A credit default swap (CDS) is a derivative contract that transfers credit risk in return for a series of payments. It allows a bond holder to buy insurance against default risk. Like a cat bond, a CDS is not, legally, an insurance contract, which is important for reasons explained below.
Buying a credit default swap does not eliminate all the risks associated with holding debt: interest rate risk, in particular, remains with the holder.
A CDS can also be seen as away of decomposing the yield on a bond into the risk premium (which the insurer receives) and the risk free rate — although this is complicated by the addition of counter party risk.
Credit default swaps differ from insurance proper (for example, credit risk insurance from monoline insurers) in a a number of ways:
- Protection sellers are not necessarily insurers and are not regulated as such (although most are banks and are therefore not unregulated)
- As a result, they are not required to keep reserves against the risk
- Buyers do not need to act uberrimae fides
- Buyers do not need an insurable interest
The last of these has important consequences.

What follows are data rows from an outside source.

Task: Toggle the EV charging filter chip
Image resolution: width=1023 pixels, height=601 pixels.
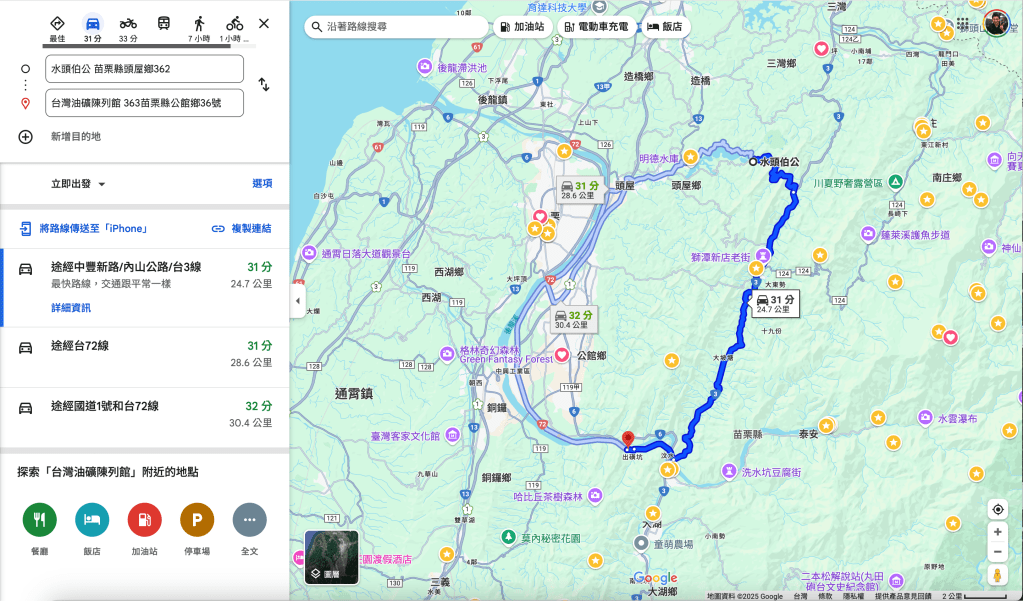Action: tap(596, 27)
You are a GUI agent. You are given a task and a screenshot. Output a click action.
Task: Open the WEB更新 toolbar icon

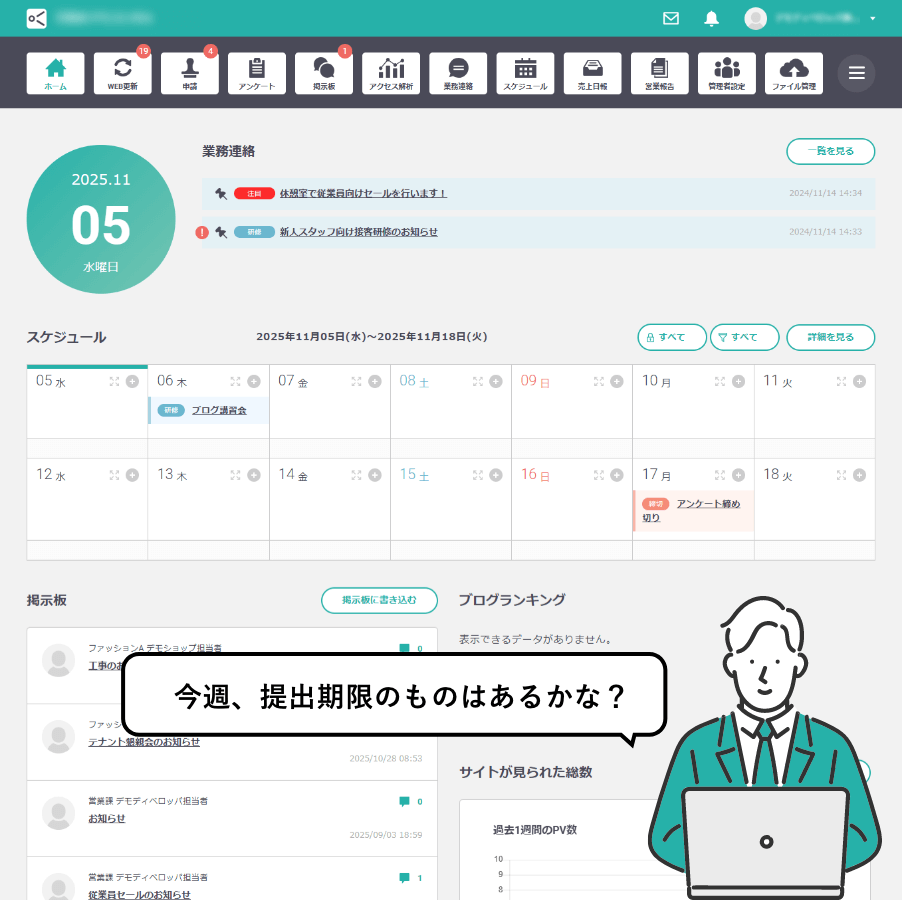(x=123, y=73)
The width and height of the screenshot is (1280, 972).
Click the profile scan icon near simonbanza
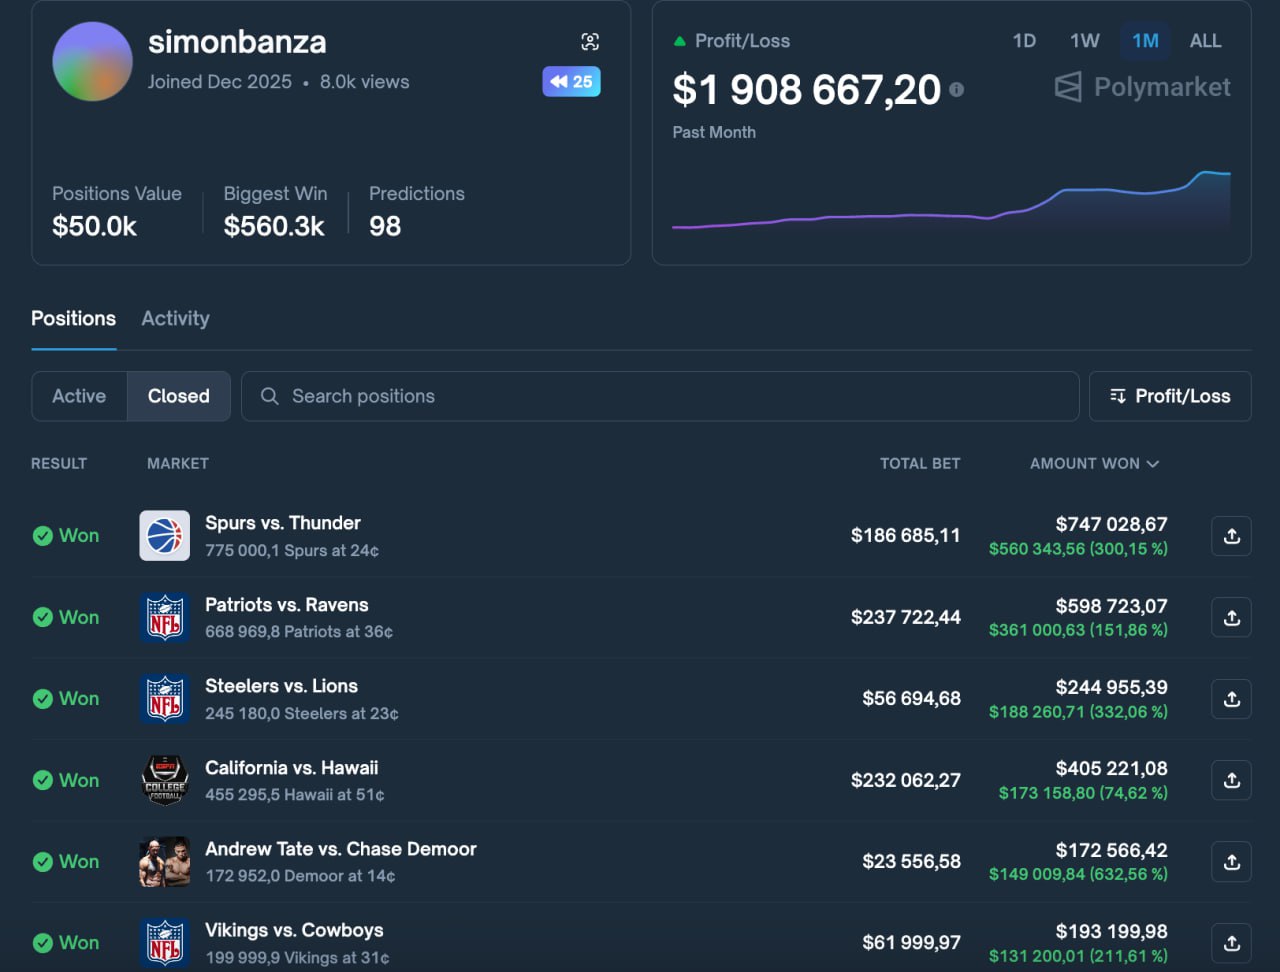coord(591,41)
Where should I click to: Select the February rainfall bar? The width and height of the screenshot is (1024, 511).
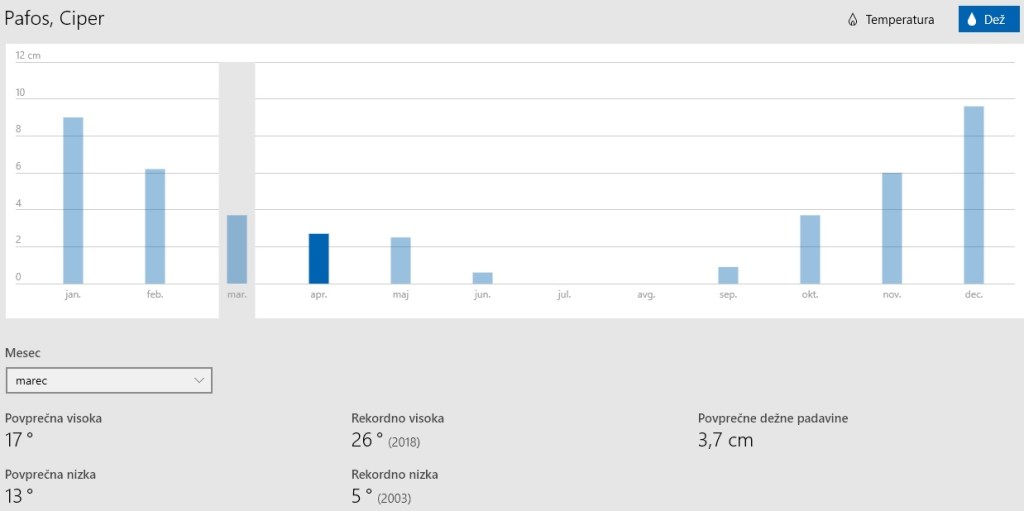coord(155,226)
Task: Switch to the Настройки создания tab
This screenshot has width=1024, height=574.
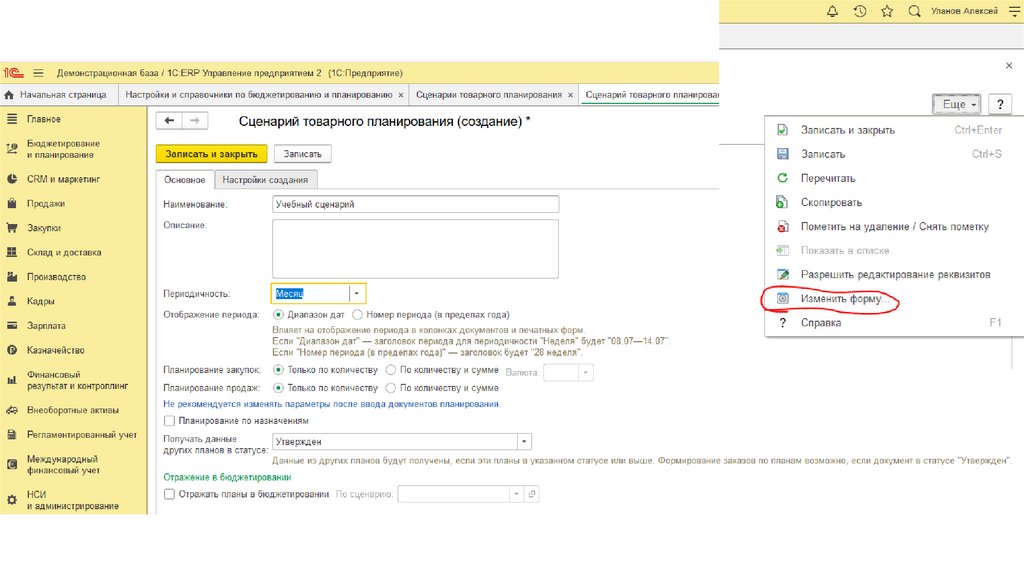Action: pos(267,180)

Insurance (other than life assurance)legally requires that the buyer has an insurable interest: that they would suffer a financial loss of the event insured against occurs.

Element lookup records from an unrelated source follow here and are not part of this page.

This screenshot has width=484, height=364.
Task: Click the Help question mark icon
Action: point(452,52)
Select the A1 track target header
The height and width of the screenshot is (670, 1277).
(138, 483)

Because credit default swaps are not insurance, the protection buyer may not actually own the bond that the CDS is based on (“references”). The buyer may be speculating, or hedging a different exposure to the issuer of the bond, or even another risk that is correlated with it (e.g. a creditor in the same country and industry sector).
The consequences of the differences in regulation and the caveat emptor basis of the contracts should be obvious.
The seller of protection in a credit default swap is in a similar position to the writer of an option. If there is no default on the underlying, then the seller makes money. If there is a default the seller has to cover it. Because the payments are not all made upfront, the seller is also exposed to counter-party risk.